Jakarta (ANTARA) - Persediaan stok dari sejumlah komoditas pangan dinilai masih dalam kondisi yang aman sehingga masyarakat juga diharapkan tidak melakukan panic buying atau pembelian berbagai barang kebutuhan dalam jumlah yang berlebihan.

"Berdasarkan informasi dari pihak Bulog, persediaan bahan pangan terutama beras, itu aman. Sehingga masyarakat tidak perlu panic buying dalam menghadapi virus Corona ini," kata Anggota Komisi IV DPR RI, Slamet, dalam rilis, Kamis.

Politisi Partai Keadilan Sejahtera itu juga telah melakukan pemantauan seperti ke Kompleks Pergudangan Bulog di Kabupaten Sukabumi, Jawa Barat.

Slamet mengemukakan agar pemerintah Indonesia dapat benar-benar menjaga ketersediaan bahan pangan secara nasional selama pandemi ini masih berlangsung.

Baca juga: PD Pasar Jaya: Stok pangan di Jakarta masih aman

Apalagi, lanjutnya, pada saat ini akan dihadapi sejumlah opsi seperti lockdown atau karantina wilayah, yang berpotensi menimbulkan lonjakan harga pangan.

Untuk itu, ujar dia, pemerintah khususnya Kementerian Pertanian dan Kementerian Perdagangan harus sudah melakukan kajian guna mengetahui berapa kebutuhan pangan yang dibutuhkan setiap daerah dadan bagaimana cara terbaik dalam mendistribusikannya bila kondisi lockdown ternyata diberlakukan.

Sebelumnya, konsultan jasa finansial Grant Thornton mengingatkan agar masyarakat tidak melakukan panic buying atau pembelian berlebihan terkait dengan fenomena COVID-19 karena dapat merugikan beragam aspek perekonomian.

"Fenomena panic buying ini dapat menimbulkan kerugian secara keuangan tidak hanya secara personal namun juga secara luas, kami menyarankan untuk menahan diri dan membeli barang dalam jumlah sewajarnya, kita semua berharap virus Corona dapat ditangani dengan baik di Indonesia," kata Audit & Assurance Partner Grant Thornton Indonesia Alexander Adrianto Tjahyadi.

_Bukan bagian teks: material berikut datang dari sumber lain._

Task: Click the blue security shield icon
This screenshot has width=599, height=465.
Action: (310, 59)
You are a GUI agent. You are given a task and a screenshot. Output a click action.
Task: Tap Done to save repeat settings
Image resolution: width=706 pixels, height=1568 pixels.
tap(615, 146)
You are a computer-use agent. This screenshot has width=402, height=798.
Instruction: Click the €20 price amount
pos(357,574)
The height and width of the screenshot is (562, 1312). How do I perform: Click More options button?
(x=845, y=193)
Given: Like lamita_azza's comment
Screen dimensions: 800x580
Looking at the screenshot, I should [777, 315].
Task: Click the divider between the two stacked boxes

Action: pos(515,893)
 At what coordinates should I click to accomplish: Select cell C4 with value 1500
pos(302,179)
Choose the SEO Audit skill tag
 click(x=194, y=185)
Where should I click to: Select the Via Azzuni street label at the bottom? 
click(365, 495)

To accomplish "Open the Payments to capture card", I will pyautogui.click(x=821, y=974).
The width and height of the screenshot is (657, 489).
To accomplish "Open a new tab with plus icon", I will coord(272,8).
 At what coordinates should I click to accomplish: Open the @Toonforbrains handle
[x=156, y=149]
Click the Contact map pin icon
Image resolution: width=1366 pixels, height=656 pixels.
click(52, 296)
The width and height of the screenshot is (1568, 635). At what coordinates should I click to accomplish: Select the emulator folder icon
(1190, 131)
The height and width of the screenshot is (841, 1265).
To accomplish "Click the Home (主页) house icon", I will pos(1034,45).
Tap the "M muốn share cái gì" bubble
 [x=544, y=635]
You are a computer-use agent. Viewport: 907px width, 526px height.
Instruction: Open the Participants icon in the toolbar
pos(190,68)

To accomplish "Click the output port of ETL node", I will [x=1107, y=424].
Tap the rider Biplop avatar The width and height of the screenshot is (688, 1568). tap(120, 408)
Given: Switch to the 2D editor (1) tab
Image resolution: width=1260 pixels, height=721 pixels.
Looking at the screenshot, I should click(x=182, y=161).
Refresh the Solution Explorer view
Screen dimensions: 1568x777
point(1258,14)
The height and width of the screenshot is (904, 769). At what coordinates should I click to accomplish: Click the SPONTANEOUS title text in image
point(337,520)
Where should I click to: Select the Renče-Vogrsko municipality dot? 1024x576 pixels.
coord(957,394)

Baca juga: Mentan sidak ke Pasar Induk Cipinang, pastikan stok pangan aman

Ia menjabarkan setidaknya ada tiga kerugian dari panic buying, yang pertama adalah meningkatkan inflasi, karena aktivitas pembelian berlebihan akan memicu kelangkaan berbagai produk dan berdampak pada kenaikan harga barang tersebut.

Ia juga mengingatkan bahwa aksi panic buying yang hanya beberapa bulan sebelum Idul Fitri akan menyebabkan kenaikan inflasi yang lebih awal dan lebih lama.

"Saat kita merasa terancam, secara psikologis dapat berakibat pada berkurangnya proses berpikir rasional dan lebih mudah terpengaruh dengan pola pikir kelompok," paparnya.

Kerugian kedua adalah punic buying akan berdampak pada keuangan rumah tangga, karena pembelian impulsif bisa saja menyedot dana yang seharusnya digunakan untuk kebutuhan reguler penting lainnya seperti uang sekolah anak atau cicilan rumah.

Belum lagi, lanjutnya, jika pembelian dilakukan menggunakan fasilitas kredit seperti misalnya kartu kredit, terjadi beban hutang konsumsi yang terlalu prematur dan tidak pada tempatnya, padahal dalam perencanaan keuangan rumah tangga, beban hutang konsumsi ini perlu dikendalikan.

Sedangkan kerugian ketiga adalah pemborosan karena bisa saja aktivitas pembelian itu untuk barang yang masa kedaluwarsanya ternyata tidak bisa disimpan terlalu lama atau rusak bila kelamaan tersimpan. "Melihat potensi kerugian yang akan diakibatkan tentu akan lebih bijak untuk menahan diri dan bersikap sewajarnya," ucapnya.